Task brief: Output the data that follows, keeping every line identical.

Data for this exercise:
************

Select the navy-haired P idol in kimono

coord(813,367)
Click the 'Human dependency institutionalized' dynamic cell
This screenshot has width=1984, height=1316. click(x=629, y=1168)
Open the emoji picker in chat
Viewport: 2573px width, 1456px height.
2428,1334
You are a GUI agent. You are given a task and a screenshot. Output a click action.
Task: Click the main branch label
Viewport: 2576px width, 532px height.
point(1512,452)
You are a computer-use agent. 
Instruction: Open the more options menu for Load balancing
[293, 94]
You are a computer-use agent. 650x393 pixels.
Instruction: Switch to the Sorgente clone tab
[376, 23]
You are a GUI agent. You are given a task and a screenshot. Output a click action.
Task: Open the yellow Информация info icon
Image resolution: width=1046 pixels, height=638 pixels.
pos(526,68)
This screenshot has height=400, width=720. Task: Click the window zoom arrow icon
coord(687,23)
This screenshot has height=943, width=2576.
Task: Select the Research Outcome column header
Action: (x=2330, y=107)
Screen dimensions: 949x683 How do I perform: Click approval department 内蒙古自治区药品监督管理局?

************

Exercise answer:
Select the navy-haired P idol in kimono

coord(813,367)
Click the 'Human dependency institutionalized' dynamic cell
This screenshot has width=1984, height=1316. click(x=629, y=1168)
Open the emoji picker in chat
Viewport: 2573px width, 1456px height.
2428,1334
You are a GUI agent. You are given a task and a screenshot. Output a click action.
Task: Click the main branch label
Viewport: 2576px width, 532px height.
point(1512,452)
You are a computer-use agent. 
Instruction: Open the more options menu for Load balancing
[293, 94]
You are a computer-use agent. 650x393 pixels.
Instruction: Switch to the Sorgente clone tab
[376, 23]
You are a GUI agent. You are given a task and a screenshot. Output a click action.
Task: Open the yellow Информация info icon
Image resolution: width=1046 pixels, height=638 pixels.
pos(526,68)
This screenshot has height=400, width=720. Task: Click the window zoom arrow icon
coord(687,23)
This screenshot has height=943, width=2576.
Task: Select the Research Outcome column header
Action: (x=2330, y=107)
Screen dimensions: 949x683 How do I perform: Click approval department 内蒙古自治区药品监督管理局?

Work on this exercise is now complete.